**任务说明:** 找出下文文档节选的代码里出现的全部函数名，并逐一列出。

**文档节选:**
从宏中可以看出，CPython 用了地址的最后两位去做一些事情，之所以可以这么做是因为内部实现了个小的内存分配器，里面的地址按4字节对齐，这意味着后两位一定为0，这也是一个常用技巧了，没什么好说的。

现在让我们关注最重要的垃圾回收过程。

static Py_ssize_t
gc_collect_generations(PyThreadState *tstate)
{
    GCState *gcstate = &tstate->interp->gc;
    Py_ssize_t n = 0;
    for (int i = NUM_GENERATIONS-1; i >= 0; i--) {
        if (gcstate->generations[i].count > gcstate->generations[i].threshold) {
            if (i == NUM_GENERATIONS - 1
                && gcstate->long_lived_pending < gcstate->long_lived_total / 4)
                continue;
            n = gc_collect_with_callback(tstate, i);
            break;
        }
    }
    return n;
}

从最老一代开始进行收集，目前 CPython 默认有3代，分别为 0，1，2代。为了避免多次进行 full gc ，这里设置了个条件，当清理最老一代的时候，必须要非最老一代存活的对象(long_lived_pending) / 当前最老一代存活的对象(long_lived_total) 超过 25% 才进行全量回收，其实这主要是因为 扫描-清理 过程是一次完成的，所以要尽量避免 full gc 。

接着就正式进入垃圾回收主函数。

static Py_ssize_t
gc_collect_with_callback(PyThreadState *tstate, int generation)
{
    ...
    Py_ssize_t result, collected, uncollectable;
    result = gc_collect_main(tstate, generation, &collected, &uncollectable, 0);
    ...
    return result;
}

在阅读之前，还要补充一个知识点，分代垃圾回收里面的三代回收是有阈值的，其中只有第0代也就是最年轻的一代的阈值指的是对象个数，剩下两代都是执行年轻代的次数。默认值为 (700, 10, 10) 这意味着想触发第0代垃圾回收需要创建出700个对象，而想触发第1代垃圾回收，需要第0代垃圾回收执行过10次，想要触发第2代垃圾回收则需要第1代垃圾回收执行过10次(同时还要满足上面的一个条件，这里就不重复了)。

**材料:**
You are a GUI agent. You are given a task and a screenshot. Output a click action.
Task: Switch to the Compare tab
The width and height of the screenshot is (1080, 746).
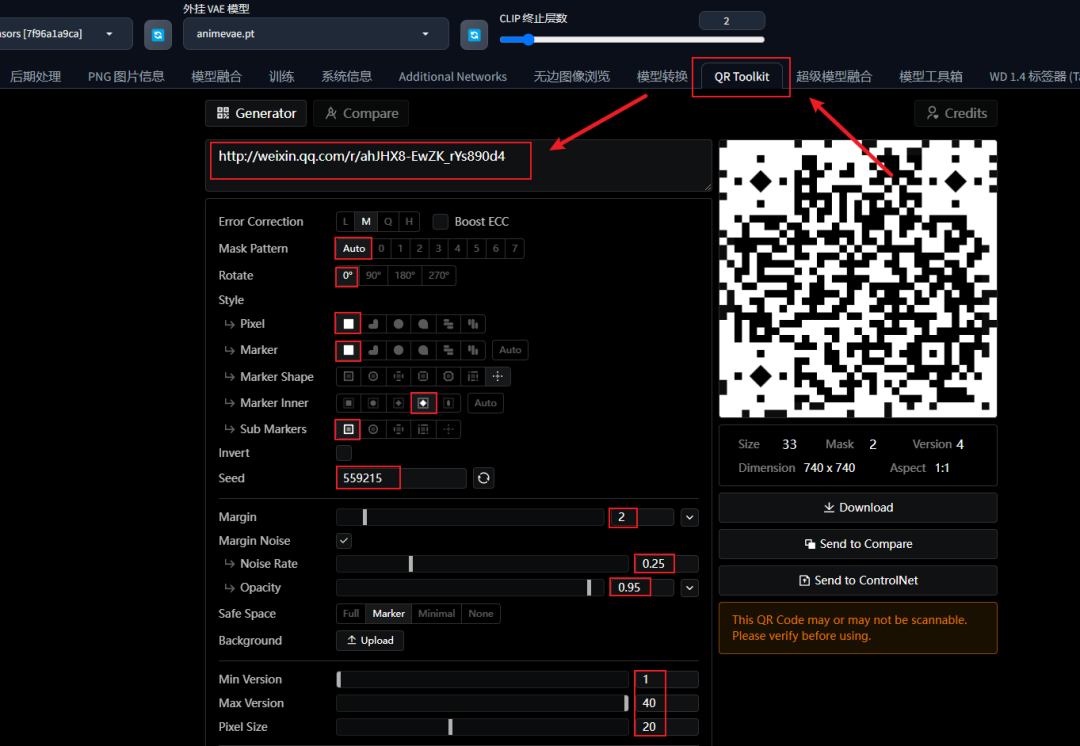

**参考答案:**
gc_collect_generations
gc_collect_with_callback
gc_collect_main